Jonathan Fanara Responsable des pages Littérature, Essais & Bandes dessinées et des actualités DVD/bluray

Avec Franklin : Les Prisonniers de l’Arctique, paru aux éditions Glénat, le scénariste et dessinateur Michel Durand revient sur l’une des expéditions polaires les plus mystérieuses et célèbres de l’Histoire.

« Nous sommes nous-mêmes des morts debout et le cuir de nos vêtements bouillis n’a pas pu calmer nos estomacs. » À ce stade, les missives que l’officier Crozier rédige à l’attention de sa compagne restée au pays sont aussi glaçantes que l’environnement qui les entoure, lui et ses collègues marins. Franklin : Les Prisonniers de l’Arctique a précisément pour objectif de raconter comment les navires HMS Erebus et HMS Terror, placés sous le commandement du capitaine britannique John Franklin, navigateur polaire reconnu, se sont retrouvés coincés dans les glaces de l’archipel arctique canadien au milieu des années 1840. Mais aussi, et surtout, la manière dont l’équipage, poussé dans ses derniers retranchements, a sombré dans la perdition la plus absolue à la suite des mésaventures auxquelles il fut confronté.

Lorsqu’il pratiqua des autopsies sur les cadavres de trois membres d’équipage enterrés dans le sol gelé, le professeur d’anthropologie à l’Université de l’Alberta Owen Beattie a établi que les marins de l’expédition de Franklin avaient souffert de diverses maladies, de carences en vitamines C, de saturnisme… Ils avaient fait l’objet d’actes de cannibalisme et avaient manifestement subi les meurtrissures de la faim, de la fatigue et du froid. Franklin : Les Prisonniers de l’Arctique se compose d’alternances entre l’exploration polaire visant à objectiver le passage mythique du Nord-Ouest, qui va virer au drame, et les proches restés en Angleterre, qui se battent pour qu’on leur vienne en aide – et qu’on ne les oublie pas.
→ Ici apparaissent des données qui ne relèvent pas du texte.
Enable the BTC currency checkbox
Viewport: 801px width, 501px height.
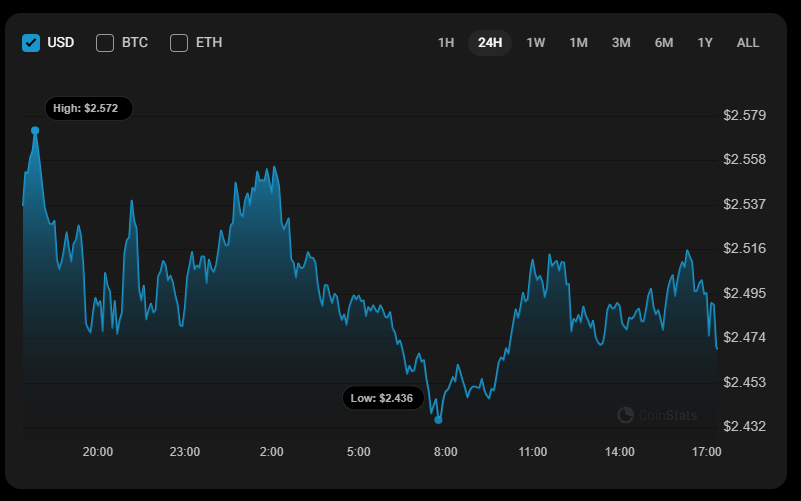pos(105,42)
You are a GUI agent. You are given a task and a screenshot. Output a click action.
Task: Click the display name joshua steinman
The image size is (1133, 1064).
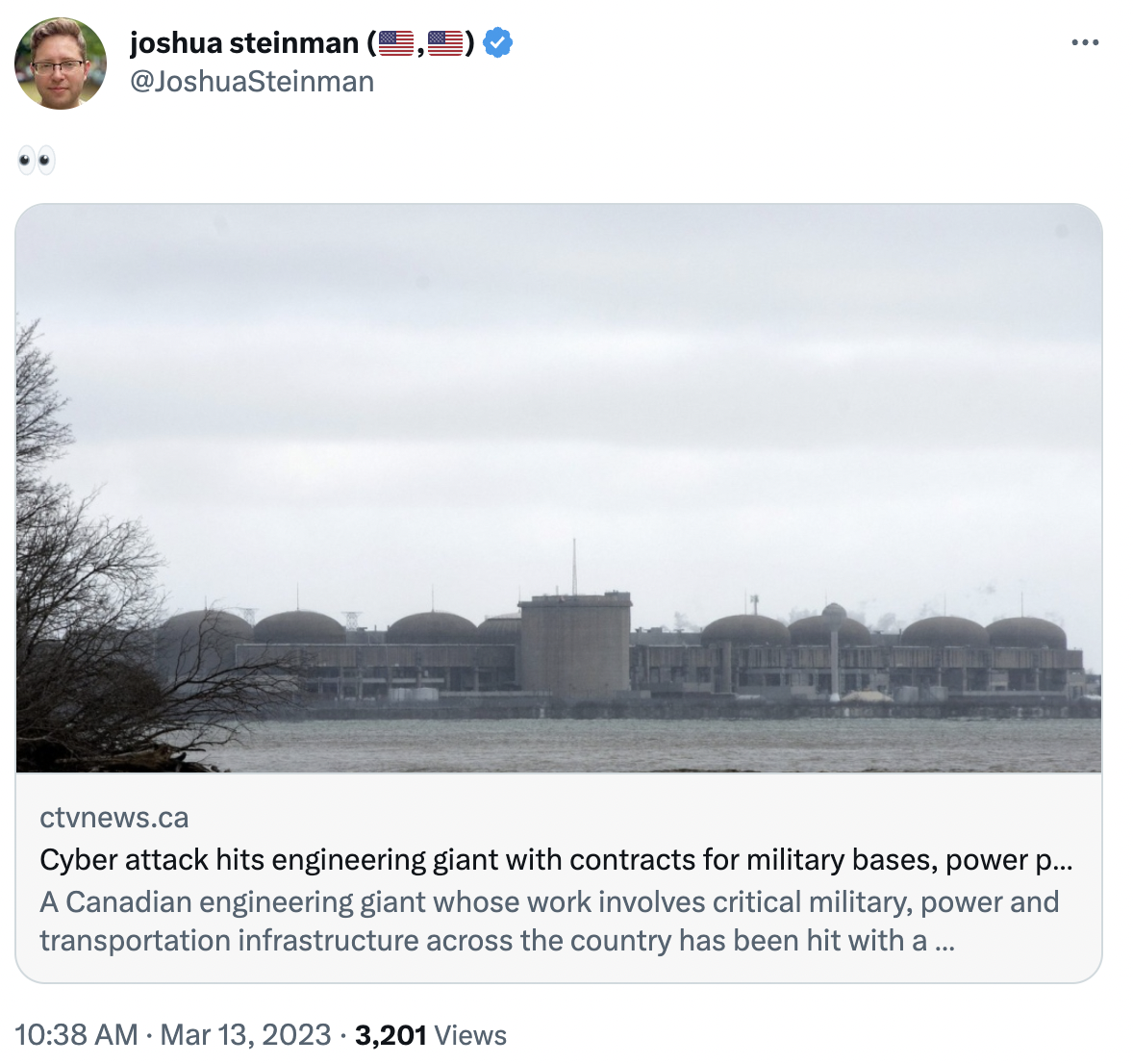point(243,43)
Deux cadres parfaitement restitués par Michel Durand, à l’écrit comme à l’image, et qui portent en commun une détresse coulée dans un même moule : la survie d’un côté, l’espoir de revoir ceux qu’on aime de l’autre.

« Nous avons autant de chances d’être délivrés des glaces qu’une souris de s’échapper de l’estomac d’un matou. » Le dégel n’apparaissant pas en deux longues années, l’expédition n’a d’autre choix que de se scinder en deux groupes, aux destinées funestes. Une partie des marins se dirige vers le sud, mais la majorité reste à bord des navires et hiverne. La situation est désastreuse : le plomb a fondu dans les conserves et empoisonne l’équipage, les réserves en charbon et en nourriture s’épuisent, dysenterie, botulisme, consomption et scorbut produisent leurs effets délétères… Michel Durand puise de cette expédition épique de quoi radiographier une nature humaine poussée à ses extrêmes : vols, violences, cannibalisme succèdent aux choix cornéliens sur les routes à suivre ou les sacrifices à consentir.

Le dossier historique de l’auteur et réalisateur Stéphane Dugast met en exergue l’incroyable histoire des deux navires fleurons de la Royal Navy, mais aussi ce qui a présidé à ces explorations polaires : la réputation de Franklin, mangeur de chaussures face à l’adversité, n’est pas étrangère à sa désignation en tant que capitaine – l’album revenant sur un autre aspect de son commandement, lié à sa réputation et sa postérité. Mais au-delà du fait historique, des aventures contées, de la résilience humaine ou des représentations probantes de l’Arctique, Franklin vaut aussi pour ses éléments contextuels – la présence des femmes sur les navires était par exemple considérée comme néfaste, une superstition à mettre en relation avec la consultation ultérieure d’une voyante – et pour les contrecoups frappant les proches restés sur terre. La psychologie humaine se voit également effeuillée : « Les notions de temps, de distance… s’effilochent, deviennent cotonneuses… », déclare celui qui se perçoit désormais avant tout comme « barbu et insensé ». Le voyage apparaît dense, haletant, et Michel Durand nous y transporte avec habileté.